Skip to content

And You Have The Milk

Compare
Choose a tag to compare
@EliotJones EliotJones released this 03 Aug 15:16
· 1270 commits to master since this release

This release primarily focuses on more bug-fixing to improve stability of extracting text content. The main new features are full support for encrypted documents, Document Layout Analysis tools and early-access path information.

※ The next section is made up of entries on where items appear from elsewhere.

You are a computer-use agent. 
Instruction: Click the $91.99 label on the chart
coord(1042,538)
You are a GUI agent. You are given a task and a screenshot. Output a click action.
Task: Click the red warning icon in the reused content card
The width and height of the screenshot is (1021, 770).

  • Fix a bug using DefaultWordExtractor where the Letters collection on all words would be empty.
  • Supports UTF-16 encoded strings in document content, such as document information dictionaries, and in HexToken based strings.
  • Supports all forms of document encryption up to and including revision 6 in PDF 2.0 spec.
  • Prevents crashes where PDF contains circular object references.
  • The new DocumentLayoutAnalysis namespace supports nearest-neighbour word extraction and recursive X-Y cut document segmentation. RecursiveXYCut.GetBlocks implements the Recursive X-Y cut algorithm https://en.wikipedia.org/wiki/Recursive_X-Y_cut. NearestNeighbourWordExtractor can be provided to Page.GetWords for a different word extraction technique.
  • Fix bug where some letters had a width or height of zero.
  • More tolerant search for cross-reference offsets, if the cross-reference offsets are incorrect we search for the corresponding object.
  • Handle a case where CidFonts contained hex rather than string tokens for registry-ordering-supplement information.
  • Support cross-reference tables even if they appear after the first %%EOF end of file marker.
  • Support rotated pages. Page now contains a Rotation property indicating if the page is rotated at the top level. Valid values for rotation are 0, 90, 180 and 270. The currently reported PageSize does not take rotation into account yet. This also adds support for properly rotating letters and page content.
  • Change internal letter point size calculation, Page.ExperimentalAccess.GetPointSize(Letter letter) now reports the point size with an updated calculation which handles rotated letters.
  • Map character codes directly to ASCII character values where there's no corresponding Unicode value. This matches PDFBox 1.8/9 behaviour where if no Unicode value can be found, the integer value is mapped directly to a character.
  • Expose PdfPath information from the page's content stream. Early access to path/geometry information parsed from the page's content. Use Page.ExperimentalAccess.Paths to access lines, rectangles, curves, etc declared by the page.